炭素の原子膜「グラフェン」使いバンドギャップ持つ素子を作ることに成功
:物質・材料研究開発機構

 (独)物質・材料研究開発機構は8月30日、炭素原子でできた薄膜(原子膜)「グラフェン」を用いた電子素子実現のカギとなるバンドギャップ(禁制帯)を持つ素子を作ることに成功したと発表した。
 半導体素子は、材料であるシリコンの最小加工寸法を小さくすることでスイッチング速度の高速化と、回路サイズの微小化によるコストダウンを進めてきた。現在、スイッチ素子のサイズは、20~30nm(ナノメートル、1nmは10億分の1m)に達し、いずれは10nmを切るものと見られているが、微細化による性能向上は次第に難しくなってきている。
 そこで、シリコンに代わる次世代材料が求められる中で注目されているのがグラフェン。
 グラフェンは、炭素原子の層が重なってできるグラファイト(黒鉛)の一原子層分のことで、6角形の網の目のように規則正しく炭素原子がシート状に並んでいる。このグラフュエンは、電気特性に極めて優れており、電子移動度は従来の半導体より遙かに大きい。
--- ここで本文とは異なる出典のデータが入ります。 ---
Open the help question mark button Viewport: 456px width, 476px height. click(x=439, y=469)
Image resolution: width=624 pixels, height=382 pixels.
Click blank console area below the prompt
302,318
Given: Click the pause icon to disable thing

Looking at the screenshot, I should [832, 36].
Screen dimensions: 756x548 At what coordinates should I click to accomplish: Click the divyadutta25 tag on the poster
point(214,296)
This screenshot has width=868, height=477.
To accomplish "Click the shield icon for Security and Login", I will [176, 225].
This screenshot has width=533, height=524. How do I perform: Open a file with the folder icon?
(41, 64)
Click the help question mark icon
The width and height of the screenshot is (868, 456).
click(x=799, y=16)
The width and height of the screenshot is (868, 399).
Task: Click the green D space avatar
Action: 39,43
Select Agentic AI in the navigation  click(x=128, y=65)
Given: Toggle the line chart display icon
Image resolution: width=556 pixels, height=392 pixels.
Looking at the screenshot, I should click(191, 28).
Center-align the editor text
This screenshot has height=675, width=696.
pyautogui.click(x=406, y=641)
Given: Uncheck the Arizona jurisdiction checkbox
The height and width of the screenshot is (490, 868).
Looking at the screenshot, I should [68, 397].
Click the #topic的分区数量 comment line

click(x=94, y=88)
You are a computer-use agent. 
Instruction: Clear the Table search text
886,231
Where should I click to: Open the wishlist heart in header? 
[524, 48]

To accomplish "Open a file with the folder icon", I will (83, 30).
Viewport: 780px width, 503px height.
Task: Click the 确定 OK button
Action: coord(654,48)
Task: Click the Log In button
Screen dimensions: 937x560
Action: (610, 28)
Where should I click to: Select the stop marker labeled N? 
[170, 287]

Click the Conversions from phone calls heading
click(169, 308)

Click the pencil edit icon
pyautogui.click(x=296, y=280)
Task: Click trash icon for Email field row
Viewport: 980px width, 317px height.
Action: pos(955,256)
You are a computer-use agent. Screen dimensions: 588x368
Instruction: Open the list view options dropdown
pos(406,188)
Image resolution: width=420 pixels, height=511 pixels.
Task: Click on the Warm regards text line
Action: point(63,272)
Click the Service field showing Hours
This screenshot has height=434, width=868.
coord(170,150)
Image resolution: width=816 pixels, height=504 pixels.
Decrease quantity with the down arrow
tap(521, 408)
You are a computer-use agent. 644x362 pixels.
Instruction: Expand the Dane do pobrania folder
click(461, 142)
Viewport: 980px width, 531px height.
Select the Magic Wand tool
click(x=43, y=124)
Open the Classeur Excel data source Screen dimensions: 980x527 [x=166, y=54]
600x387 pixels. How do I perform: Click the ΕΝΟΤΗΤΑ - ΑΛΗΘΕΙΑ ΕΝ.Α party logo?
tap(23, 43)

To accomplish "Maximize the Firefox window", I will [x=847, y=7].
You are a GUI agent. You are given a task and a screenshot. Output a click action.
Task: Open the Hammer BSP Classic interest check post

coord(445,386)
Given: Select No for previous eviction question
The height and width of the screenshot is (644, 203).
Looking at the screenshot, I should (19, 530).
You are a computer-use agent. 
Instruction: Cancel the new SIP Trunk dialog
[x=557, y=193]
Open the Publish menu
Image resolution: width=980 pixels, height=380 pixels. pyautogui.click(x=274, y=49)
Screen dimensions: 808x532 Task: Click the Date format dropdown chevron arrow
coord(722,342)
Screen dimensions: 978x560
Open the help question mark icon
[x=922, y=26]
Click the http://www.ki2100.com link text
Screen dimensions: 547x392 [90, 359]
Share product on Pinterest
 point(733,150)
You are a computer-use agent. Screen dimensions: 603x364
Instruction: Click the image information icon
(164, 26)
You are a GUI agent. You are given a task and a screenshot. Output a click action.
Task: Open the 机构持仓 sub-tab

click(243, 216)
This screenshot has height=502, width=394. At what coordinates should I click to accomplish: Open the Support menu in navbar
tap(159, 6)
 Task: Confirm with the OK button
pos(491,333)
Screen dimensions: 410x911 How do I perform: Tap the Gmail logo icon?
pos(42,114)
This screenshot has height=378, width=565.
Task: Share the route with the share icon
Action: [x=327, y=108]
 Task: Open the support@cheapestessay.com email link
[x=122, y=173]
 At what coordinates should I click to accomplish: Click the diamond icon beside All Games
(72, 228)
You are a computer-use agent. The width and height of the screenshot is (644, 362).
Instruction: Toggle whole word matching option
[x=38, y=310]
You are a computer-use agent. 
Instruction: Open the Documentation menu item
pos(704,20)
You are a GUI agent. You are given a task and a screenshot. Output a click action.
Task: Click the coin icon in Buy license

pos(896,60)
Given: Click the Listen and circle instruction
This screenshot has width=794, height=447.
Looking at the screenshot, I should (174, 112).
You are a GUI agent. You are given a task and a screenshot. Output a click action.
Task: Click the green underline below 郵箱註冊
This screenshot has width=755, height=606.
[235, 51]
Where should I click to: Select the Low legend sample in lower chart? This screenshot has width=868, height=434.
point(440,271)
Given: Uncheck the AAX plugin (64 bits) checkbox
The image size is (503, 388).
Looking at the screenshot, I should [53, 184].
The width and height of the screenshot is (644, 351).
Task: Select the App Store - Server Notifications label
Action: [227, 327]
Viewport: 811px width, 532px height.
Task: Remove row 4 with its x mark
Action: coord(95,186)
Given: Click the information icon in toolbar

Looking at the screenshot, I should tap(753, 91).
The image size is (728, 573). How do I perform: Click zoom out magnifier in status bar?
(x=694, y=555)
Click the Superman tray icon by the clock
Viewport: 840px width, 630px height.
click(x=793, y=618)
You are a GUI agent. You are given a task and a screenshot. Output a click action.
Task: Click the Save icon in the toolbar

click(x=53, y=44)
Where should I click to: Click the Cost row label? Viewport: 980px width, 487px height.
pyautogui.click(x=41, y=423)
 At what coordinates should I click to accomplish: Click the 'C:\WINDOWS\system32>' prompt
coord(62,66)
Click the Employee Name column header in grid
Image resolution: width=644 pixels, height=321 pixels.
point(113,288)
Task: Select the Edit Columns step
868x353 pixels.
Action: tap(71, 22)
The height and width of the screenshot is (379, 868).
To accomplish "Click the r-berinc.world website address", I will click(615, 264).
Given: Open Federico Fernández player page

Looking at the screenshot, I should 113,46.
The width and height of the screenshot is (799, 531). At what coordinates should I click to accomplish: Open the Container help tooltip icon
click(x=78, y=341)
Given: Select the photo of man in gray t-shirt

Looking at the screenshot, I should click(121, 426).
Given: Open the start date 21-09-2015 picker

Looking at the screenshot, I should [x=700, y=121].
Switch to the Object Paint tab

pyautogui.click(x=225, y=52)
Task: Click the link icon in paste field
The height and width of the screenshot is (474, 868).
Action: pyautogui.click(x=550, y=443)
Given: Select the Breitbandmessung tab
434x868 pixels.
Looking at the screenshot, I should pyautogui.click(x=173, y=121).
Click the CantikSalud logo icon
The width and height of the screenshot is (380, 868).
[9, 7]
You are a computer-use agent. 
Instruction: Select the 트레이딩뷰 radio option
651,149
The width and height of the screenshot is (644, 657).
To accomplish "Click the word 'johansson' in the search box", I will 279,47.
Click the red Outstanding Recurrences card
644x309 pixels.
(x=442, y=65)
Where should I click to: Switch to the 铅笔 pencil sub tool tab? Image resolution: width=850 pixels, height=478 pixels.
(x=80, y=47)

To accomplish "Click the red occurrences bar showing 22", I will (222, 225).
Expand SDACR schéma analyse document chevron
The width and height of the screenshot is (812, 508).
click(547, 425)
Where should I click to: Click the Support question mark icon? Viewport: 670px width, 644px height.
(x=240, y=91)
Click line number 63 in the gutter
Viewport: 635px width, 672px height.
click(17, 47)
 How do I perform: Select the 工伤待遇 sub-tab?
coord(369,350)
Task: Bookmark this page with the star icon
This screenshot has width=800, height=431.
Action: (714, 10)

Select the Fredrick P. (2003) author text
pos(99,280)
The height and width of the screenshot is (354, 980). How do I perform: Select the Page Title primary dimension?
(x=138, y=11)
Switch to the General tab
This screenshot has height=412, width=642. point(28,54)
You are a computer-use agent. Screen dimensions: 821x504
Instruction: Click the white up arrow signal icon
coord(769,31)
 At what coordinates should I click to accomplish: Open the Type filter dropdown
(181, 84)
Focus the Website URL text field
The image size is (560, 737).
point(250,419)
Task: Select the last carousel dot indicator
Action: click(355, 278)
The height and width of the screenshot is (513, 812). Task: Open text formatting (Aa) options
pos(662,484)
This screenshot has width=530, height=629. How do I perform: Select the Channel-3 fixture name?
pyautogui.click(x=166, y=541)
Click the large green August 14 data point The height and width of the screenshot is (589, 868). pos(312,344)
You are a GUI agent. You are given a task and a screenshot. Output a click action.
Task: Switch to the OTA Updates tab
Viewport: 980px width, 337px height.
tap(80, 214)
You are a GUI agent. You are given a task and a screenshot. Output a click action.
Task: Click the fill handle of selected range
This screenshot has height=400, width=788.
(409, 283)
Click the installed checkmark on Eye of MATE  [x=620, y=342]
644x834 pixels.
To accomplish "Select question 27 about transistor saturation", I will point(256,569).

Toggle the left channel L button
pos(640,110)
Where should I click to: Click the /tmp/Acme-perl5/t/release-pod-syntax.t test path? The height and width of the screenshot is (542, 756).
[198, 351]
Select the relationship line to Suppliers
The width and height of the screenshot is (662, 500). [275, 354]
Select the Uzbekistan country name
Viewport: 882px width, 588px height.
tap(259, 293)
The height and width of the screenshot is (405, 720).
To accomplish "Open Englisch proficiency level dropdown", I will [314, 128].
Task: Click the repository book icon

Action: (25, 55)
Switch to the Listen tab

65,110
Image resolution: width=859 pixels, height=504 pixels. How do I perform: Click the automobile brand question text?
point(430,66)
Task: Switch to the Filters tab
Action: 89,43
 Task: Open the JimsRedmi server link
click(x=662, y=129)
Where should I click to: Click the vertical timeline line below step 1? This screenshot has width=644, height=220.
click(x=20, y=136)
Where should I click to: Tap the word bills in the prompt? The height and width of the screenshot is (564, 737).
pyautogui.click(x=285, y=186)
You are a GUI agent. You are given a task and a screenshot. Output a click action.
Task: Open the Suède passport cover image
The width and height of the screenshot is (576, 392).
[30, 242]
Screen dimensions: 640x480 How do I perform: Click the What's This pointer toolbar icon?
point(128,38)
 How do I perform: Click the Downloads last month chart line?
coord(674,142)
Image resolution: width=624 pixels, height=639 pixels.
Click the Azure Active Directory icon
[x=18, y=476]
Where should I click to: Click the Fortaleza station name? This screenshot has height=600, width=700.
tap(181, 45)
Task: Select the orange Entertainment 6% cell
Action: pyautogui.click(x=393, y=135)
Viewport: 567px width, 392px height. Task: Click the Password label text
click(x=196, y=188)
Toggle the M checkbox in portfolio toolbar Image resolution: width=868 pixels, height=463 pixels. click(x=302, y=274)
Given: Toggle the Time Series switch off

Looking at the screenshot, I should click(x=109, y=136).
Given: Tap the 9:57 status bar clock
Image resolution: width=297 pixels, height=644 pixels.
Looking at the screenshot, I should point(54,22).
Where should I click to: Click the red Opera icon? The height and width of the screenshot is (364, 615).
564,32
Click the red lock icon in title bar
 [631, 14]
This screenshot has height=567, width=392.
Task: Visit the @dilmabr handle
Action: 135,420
 しかし、グラフェンは、半導体のようなバンドギャップがなく、スイッチング素子としては用途が限定されることから、グラフェンへのバンドギャップ導入が課題とされてきた。
 二層のグラフェンに垂直に電界を加えることでバンドギャップ導入が可能なことは理論的に分かっていて、光学的研究でその存在も示されていたが、電子素子として最も重要なバンドギャップはまだ明瞭に観測されていなかった。
 今回、同機構の研究者は、グラフェンに独自開発の技術で電界を加え、基礎特性を調べた。さらに、液体窒素温度(マイナス196ºC)から室温付近の電気伝導に注目、その温度特性からバンドギャップを持つ伝導体特有の温度活性型の電気伝導特性を見出し、バンドギャップの大きさを導き出した。
 この成果でバンドギャップを持つ素子を選択的に作り出すことに成功したもので、バンドギャップの制御可能な原子素子の検証研究が今後、大きく進展すると期待される。
 同機構は、現在、バンドギャップ制御可能な原子素子を用いて基礎的なロジック素子を試作、グラフェンの潜在的特性を調べる研究を進めている。